2.Prometheus郵件報警配置


1、安裝配置 Alertmanager

wget https://github.com/prometheus/alertmanager/releases/download/v0.20.0/alertmanager-0.20.0.linux-amd64.tar.gz
tar -zxv -f alertmanager-0.20.0.linux-amd64.tar.gz -C /usr/local
cd /usr/local
mv alertmanager-0.20.0.linux-amd64/ alertmanager

2,創建啟動文件

vim /usr/lib/systemd/system/alertmanager.service 

[Unit]
Description=alertmanager
Documentation=https://github.com/prometheus/alertmanager
After=network.target

[Service]
Type=simple
User=prometheus
ExecStart=/usr/local/alertmanager/alertmanager --config.file=/usr/local/alertmanager/alert-test.yml --storage.path=/usr/local/alertmanager/data
Restart=on-failure

[Install]
WantedBy=multi-user.target

Alertmanager 安裝目錄下默認有 alertmanager.yml 配置文件,可以創建新的配置文件,在啟動時指定即可。
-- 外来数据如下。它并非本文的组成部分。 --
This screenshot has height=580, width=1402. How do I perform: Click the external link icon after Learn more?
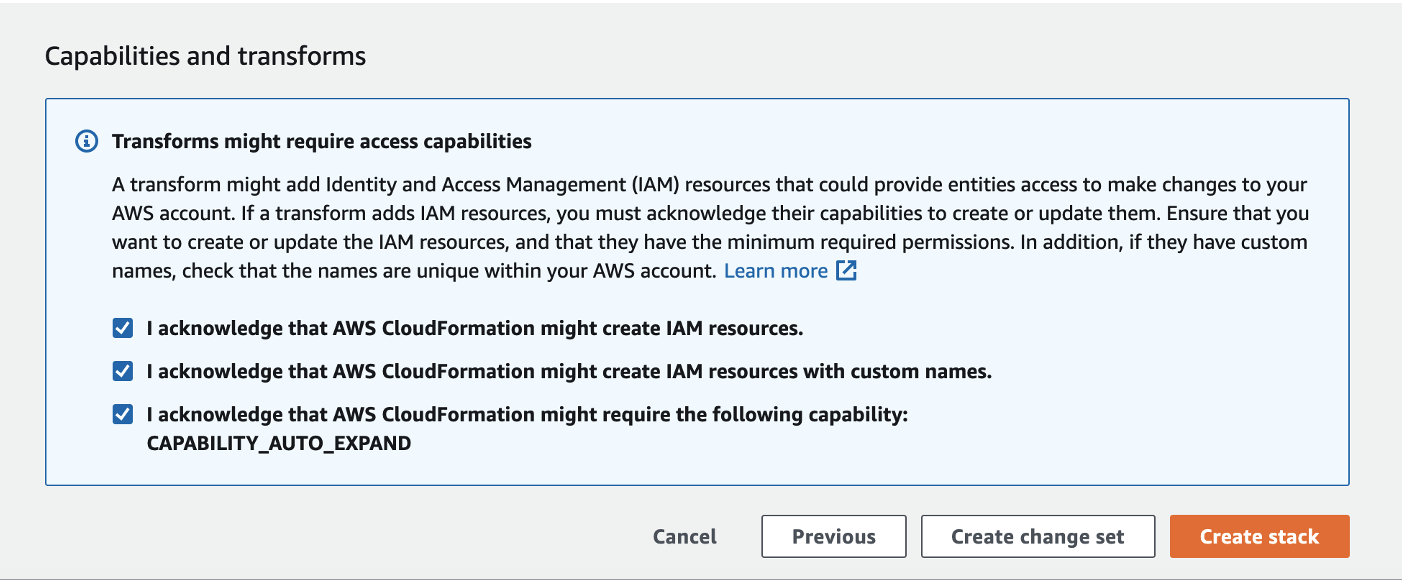click(x=847, y=271)
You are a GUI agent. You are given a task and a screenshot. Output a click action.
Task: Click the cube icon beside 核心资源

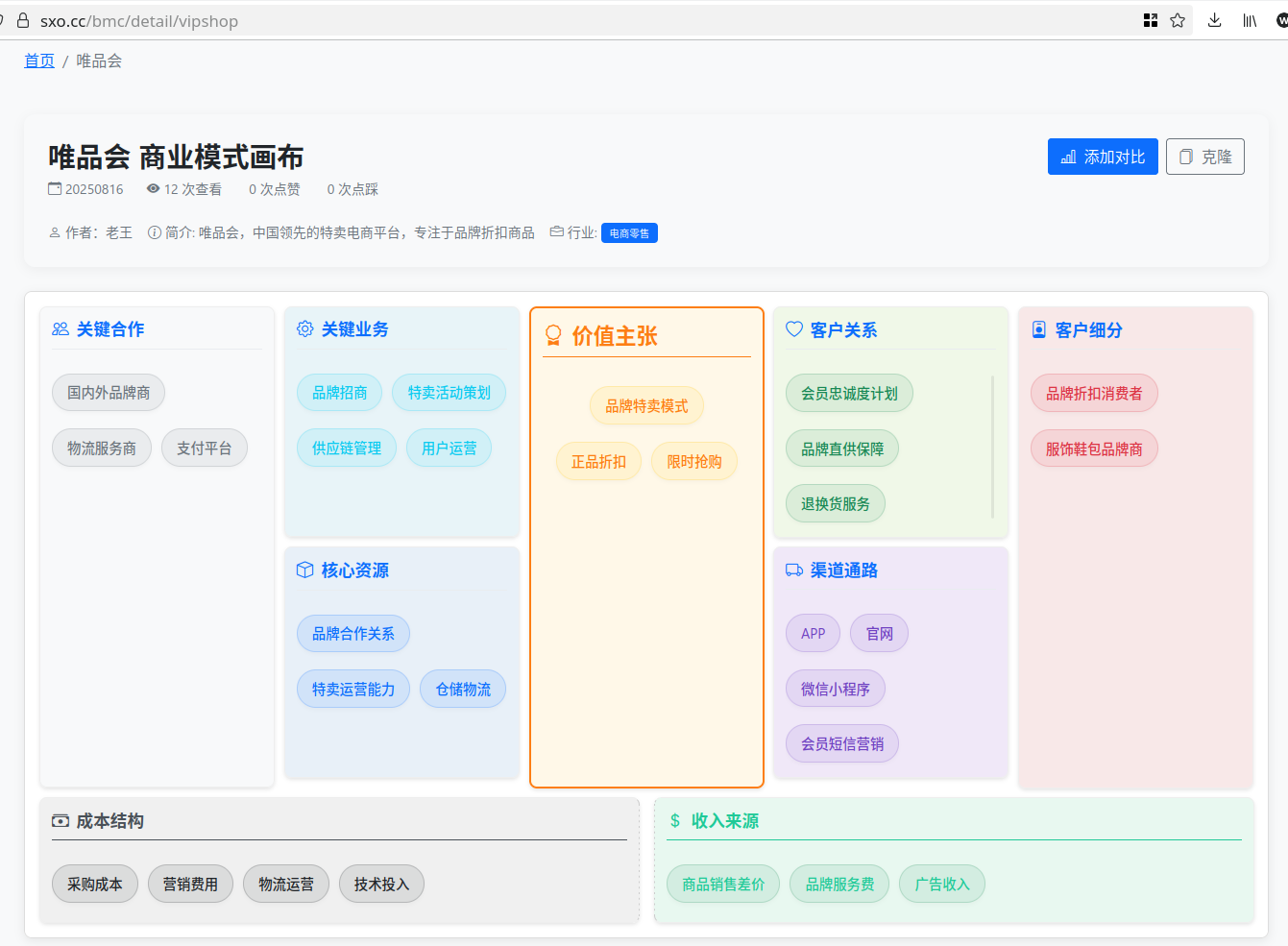coord(305,570)
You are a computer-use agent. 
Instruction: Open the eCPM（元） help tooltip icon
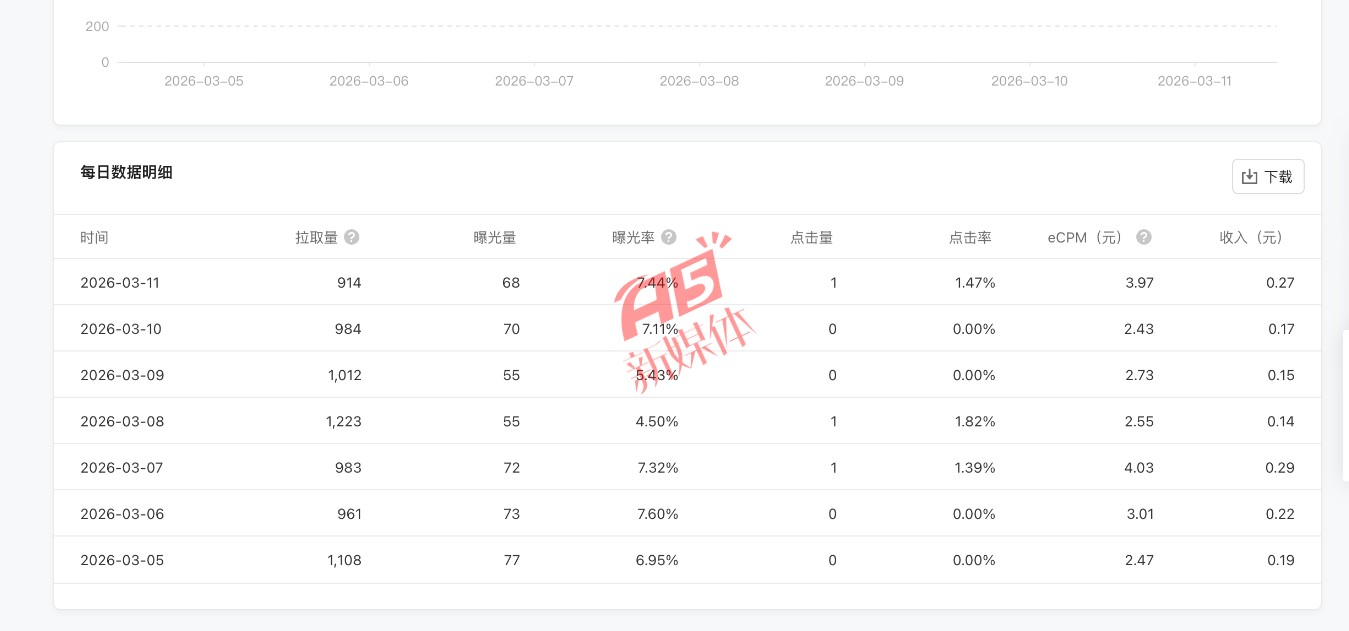pos(1144,237)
cd /usr/local/alertmanager
vim alert-test.yml
global:
  smtp_smarthost: 'smtp.qiye.aliyun.com:25'
  smtp_from: 'jump@tongchuangkeji.net'
  smtp_auth_username: 'jump@tongchuangkeji.net'
  smtp_auth_password: 'xxxx'
  smtp_require_tls: false
  
templates:
  - '/alertmanager/template/*.tmpl'
  
route:
  group_by: ['alertname', 'cluster', 'service']
  group_wait: 30s
  group_interval: 5m
  repeat_interval: 10m
  receiver: default-receiver
  
receivers:
- name: 'default-receiver'
  email_configs:
  - to: 'liqilong@edspay.com'
    html: ''
    headers: {Subject: "[WARN] 報警郵件 test"}

郵箱一開始使用的是公司的郵箱,結果在后邊驗證的時候,總是會報錯level=error ts=2019-01-26T06:21:59.062483579Z caller=notify.go:332 component=dispatcher msg="Error on notify" err="*smtp.plainAuth failed: unencrypted connection",也在這里看了一些人踩坑的報告,試驗了25、465、587端口,發現均無效果,最后改成163郵箱,直接就生效了。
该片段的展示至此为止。